“During Covid, when I happened to re-watch Rakshadikari Baiju Oppu (2017), I realised it had been some time since Ranjan (Pramod) made a film. I picked up the phone and asked him when he was going to make the next film.” And that question led to Dileesh Pothan acting and producing O.Baby, written and directed by Ranjan Pramod. Set in the lush green plantation in the Western Ghats, the film narrates a story old as time but still relevant - the strict class and caste boundaries that define who you can fall in love with. In a conversation with Film Companion about O. Baby, Dileesh who has effortlessly donned the hats of a director, producer and actor spills the beans on what goes behind the famed “Pothettan brilliance.”
Every film is a calculated bet and each producer makes films hoping they will be great, says Dileesh. “If there is some element in the story or narration that excites or affects me, I will go ahead with the project hoping it might excite a few others like it did for me. This is just an intuition and it could sometimes go very wrong; I have experienced that as well. But it is part of the magic of cinema.”
Another part of this magic that Dileesh is popularly known for is the “Pothettan brilliance” — his ability to bring out incredible performances from a wide range of actors. He says, “When I worked in theatre, I saw the actors transforming into the characters during the 30-odd days of rehearsals. It made me think how little time we spend with actors in films compared to say lighting a scene or designing art while the most evident results come out from the time we spend in polishing the performance.” In what the director calls a personalised approach, he spends a lot of time understanding the actor as a person. “Beyond actors, they are people with their own strengths and weaknesses. I consider it my responsibility to understand them as people and provide them with whatever they need to become the character.”

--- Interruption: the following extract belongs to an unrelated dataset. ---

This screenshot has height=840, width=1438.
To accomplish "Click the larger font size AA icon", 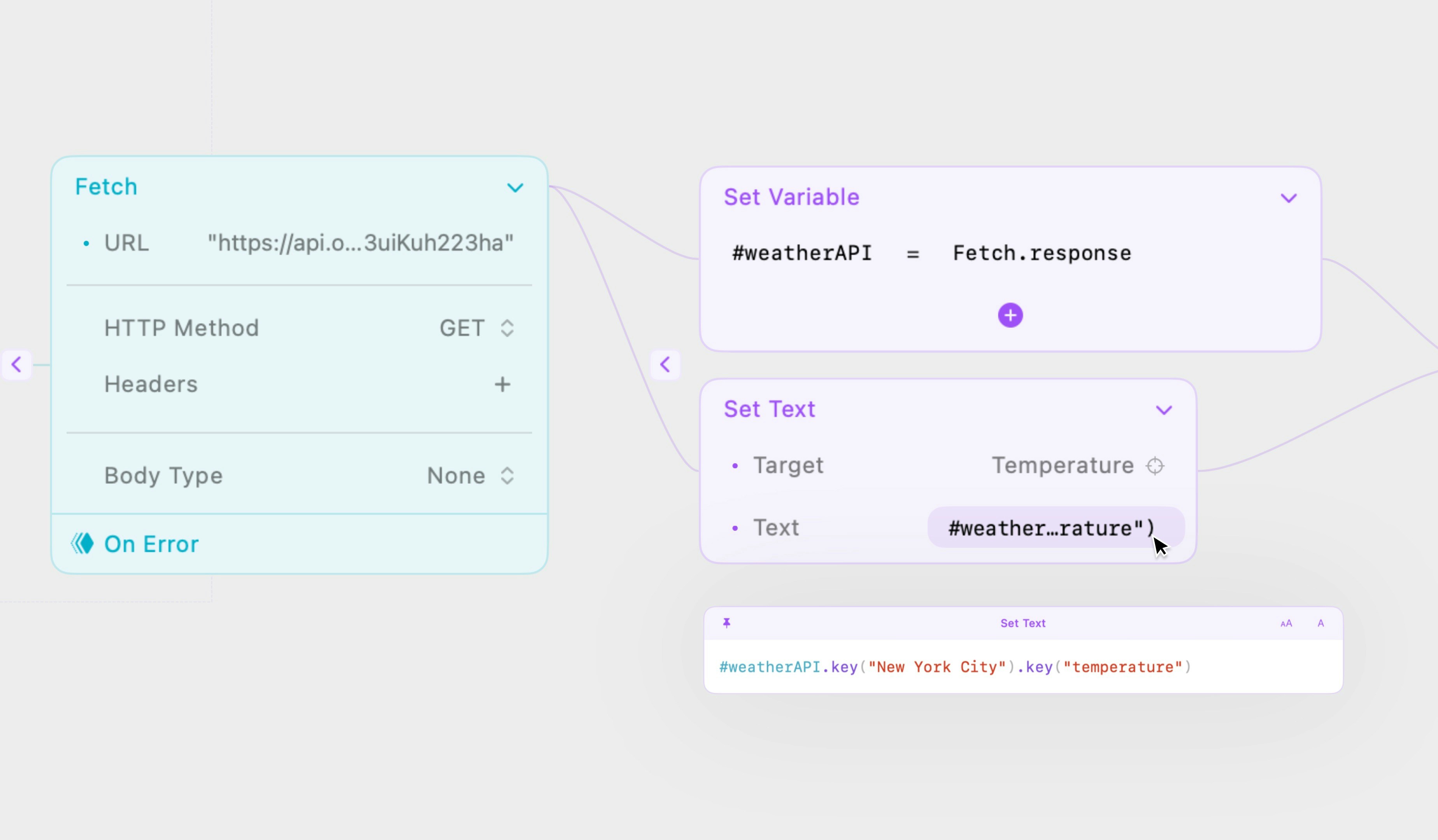I will pos(1285,623).
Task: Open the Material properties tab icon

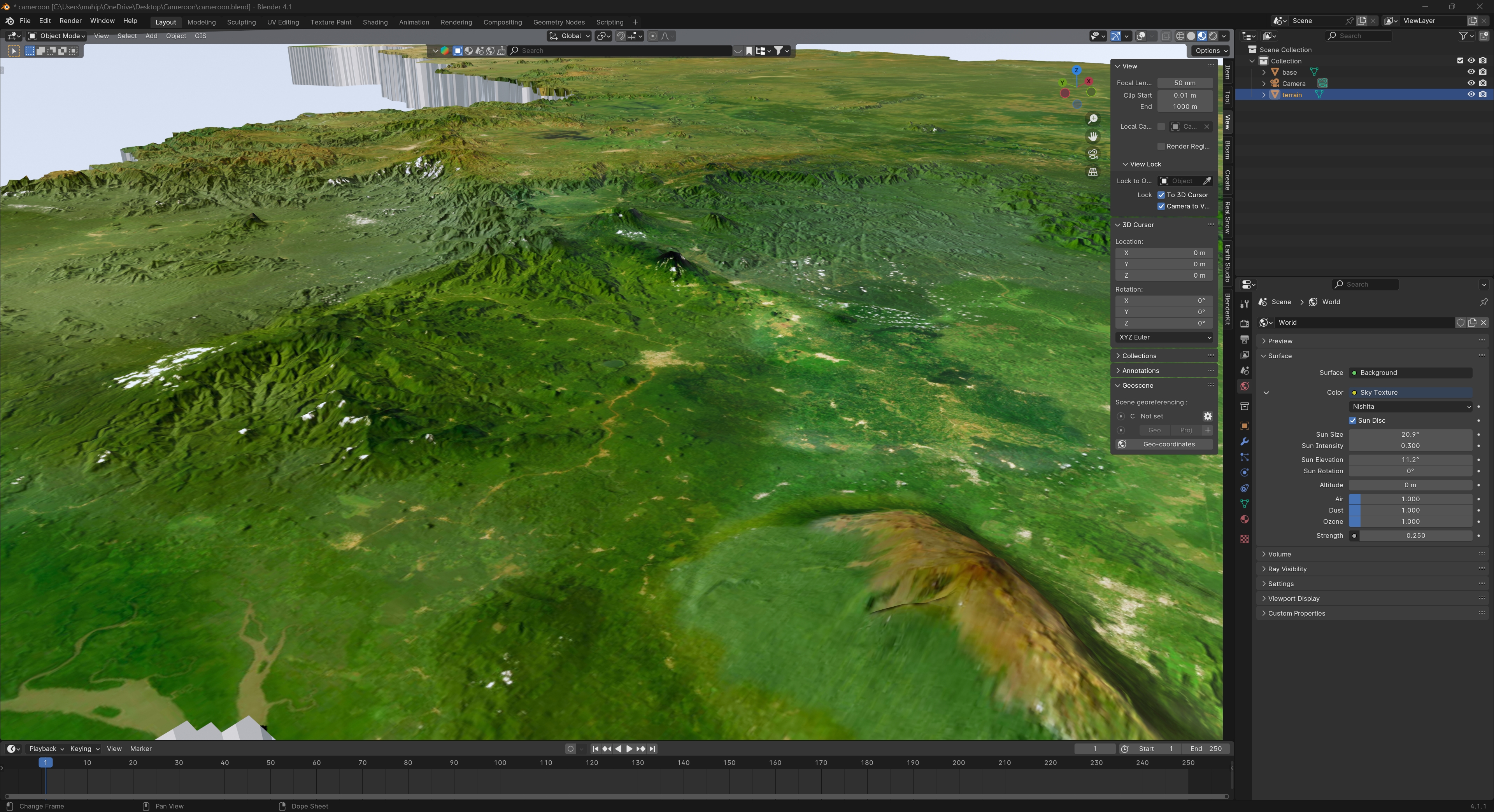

Dileesh is known for making films like Thondimuthalum Driksakshiyum (2017) and Maheshinte Prathikaaram (2016) that are rooted in realism. But interestingly, he asserts that he is not someone who believes every film needs to be realistic. “Whenever I’ve done a film, I’ve only gone by the amount of realism that particular film needed. I would definitely want to make films in the fantasy realm or a few over-the-top films too,” he clarifies. His future plans and collaborations hints that his next film might as well be a mass entertainer. “I have been discussing a project with S Hareesh (of Churli (2019) and Jallikattu (2019) fame). I have always wanted to make a mass film with Udaykrishna (of Pulimurugan (2016) fame).” So will the director pen a script someday? “I would love to write a film, but I will never direct it” he quips. “I always need a person to bounce off thoughts which is why I never see myself sitting alone and writing."